* Work required:
Copy out exactly, and only, the lines from the one containing "You are a GUI" through the end of the entries. No pictures.

* Records for processing:
········
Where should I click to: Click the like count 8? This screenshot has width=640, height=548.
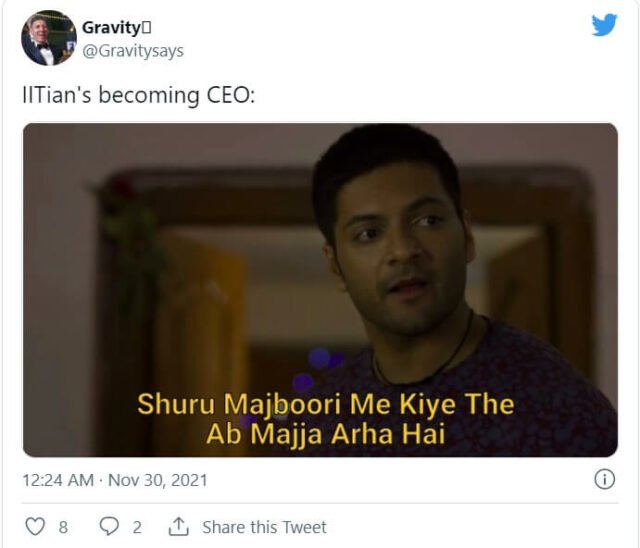(63, 527)
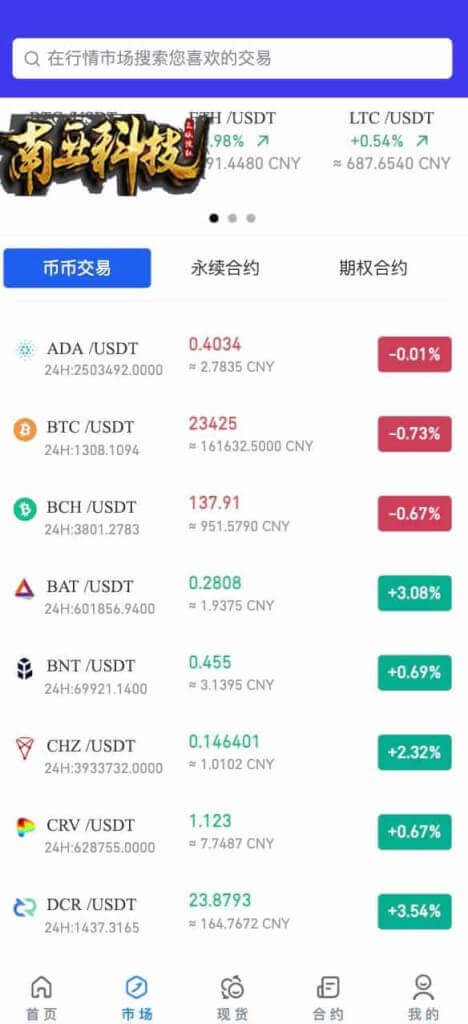This screenshot has width=468, height=1024.
Task: Click the DCR coin icon
Action: (25, 907)
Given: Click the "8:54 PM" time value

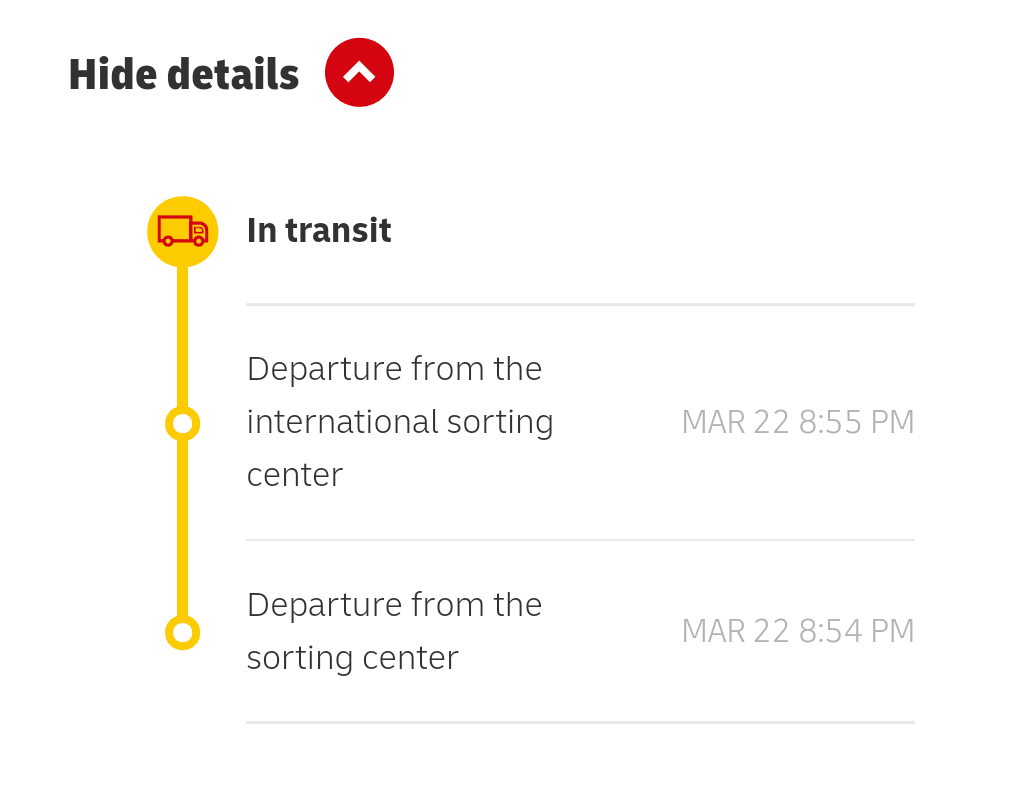Looking at the screenshot, I should (856, 631).
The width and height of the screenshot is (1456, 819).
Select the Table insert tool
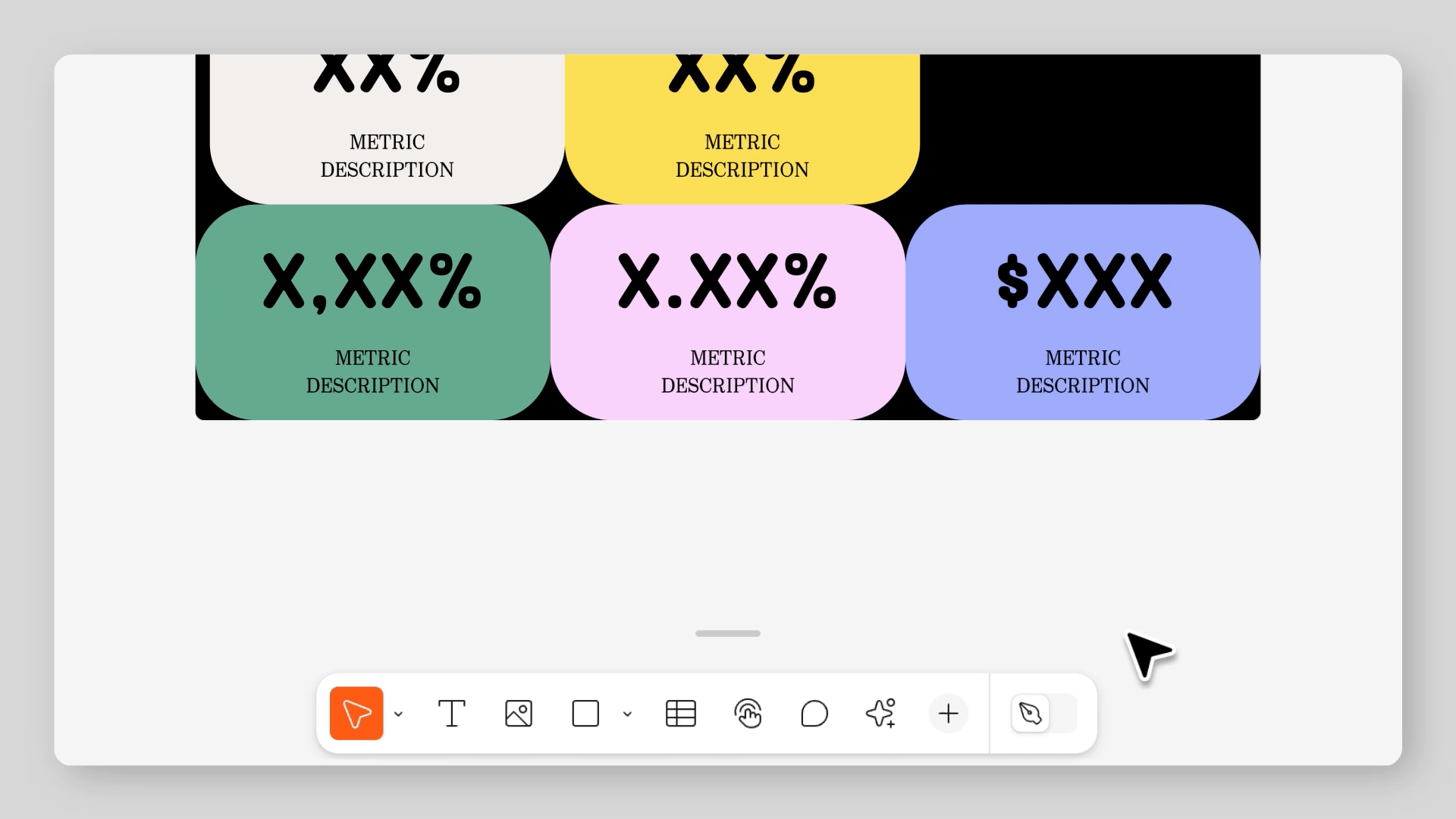[x=682, y=713]
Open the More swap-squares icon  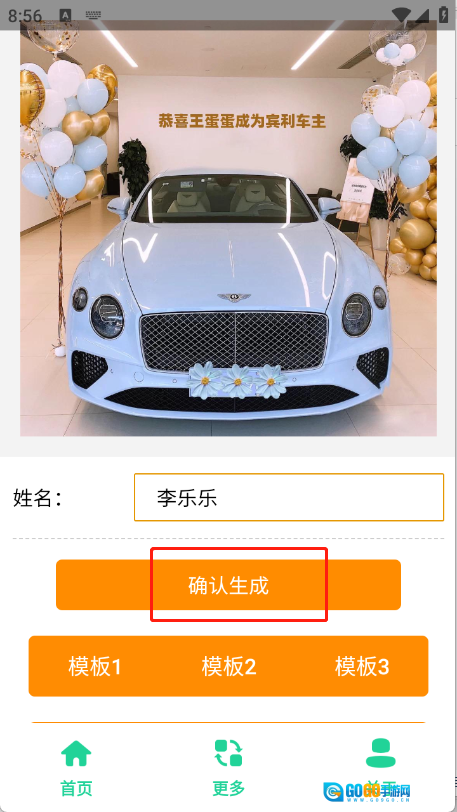pyautogui.click(x=228, y=753)
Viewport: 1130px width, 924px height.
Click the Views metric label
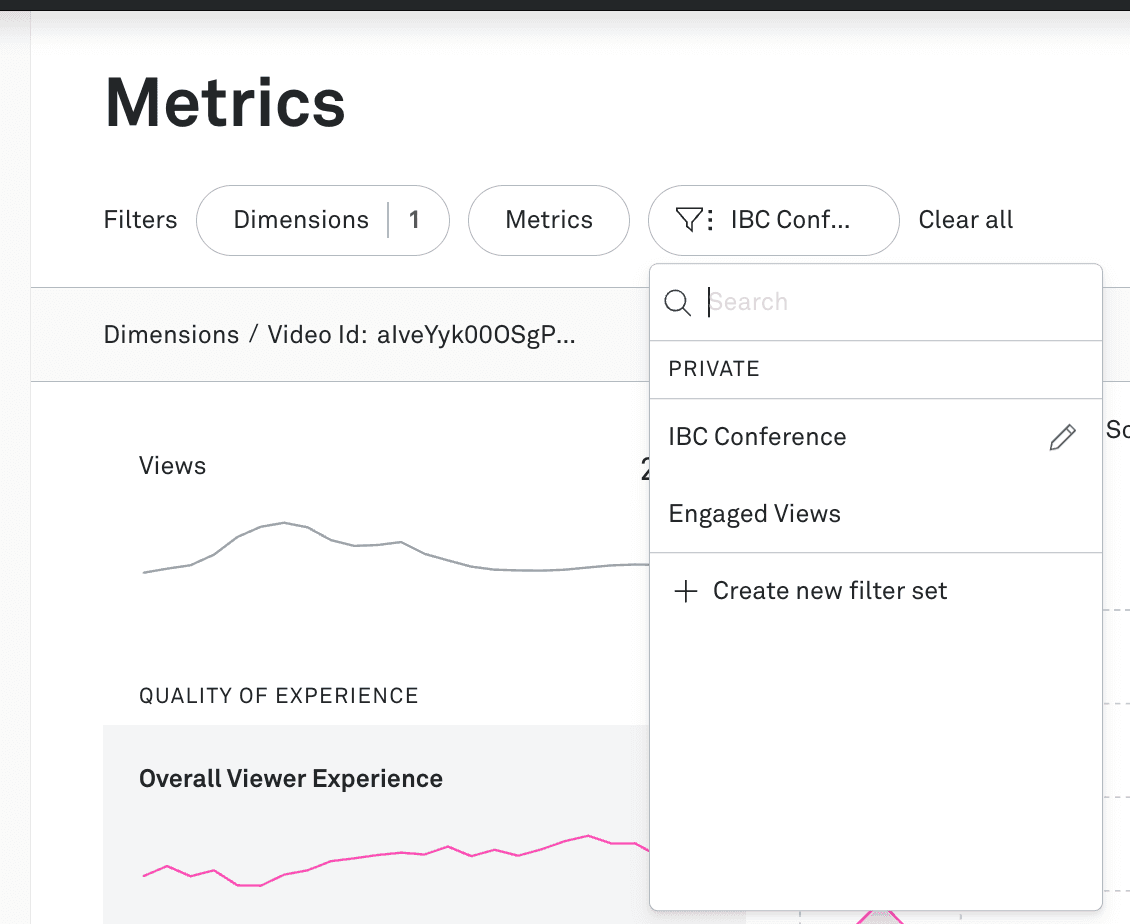click(x=172, y=465)
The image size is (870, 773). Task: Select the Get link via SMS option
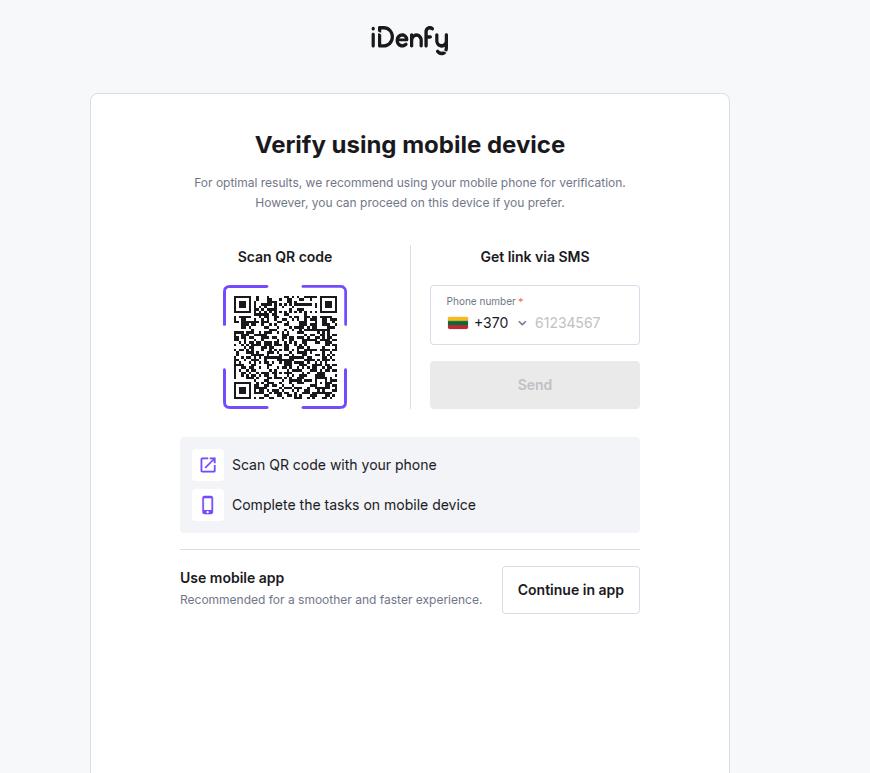tap(534, 257)
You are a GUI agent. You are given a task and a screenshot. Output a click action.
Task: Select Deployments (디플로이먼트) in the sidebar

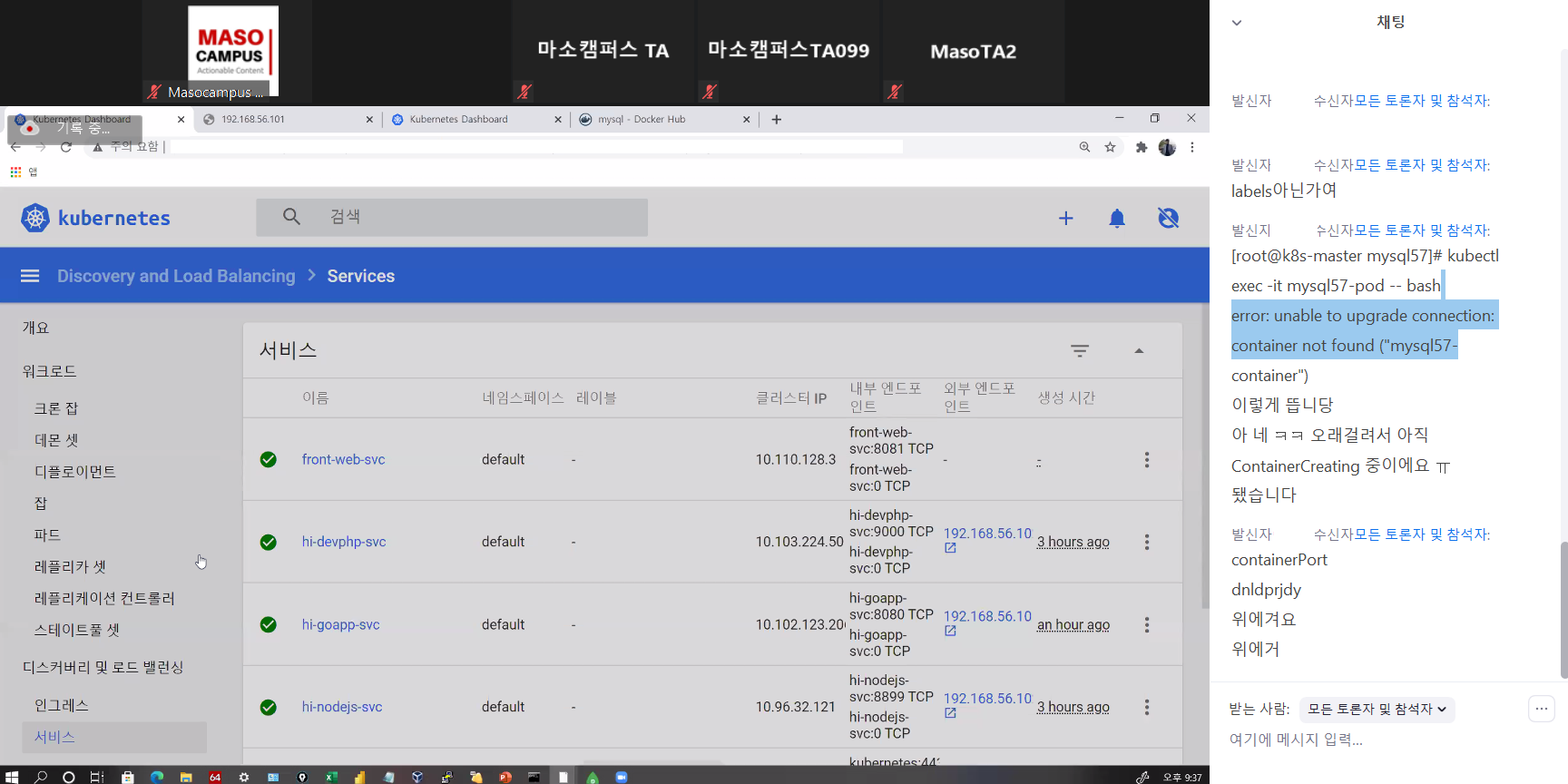[75, 472]
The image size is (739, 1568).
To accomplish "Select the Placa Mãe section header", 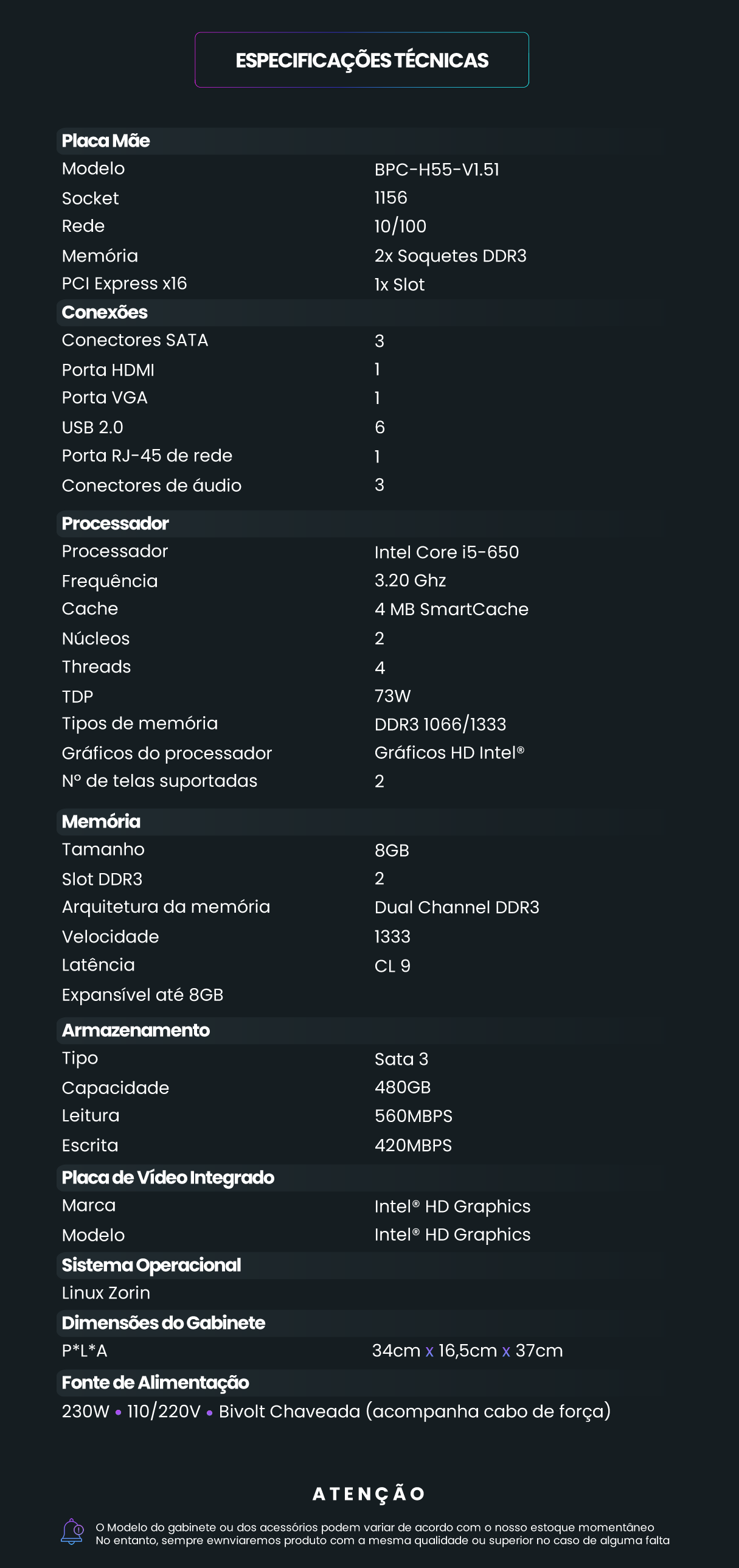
········
* Solved problem:
You are a GUI agent. You are given a task and a screenshot. Output a click action.
Task: Select Deployments (디플로이먼트) in the sidebar

[75, 472]
The image size is (739, 1568).
To accomplish "Select the Placa Mãe section header", 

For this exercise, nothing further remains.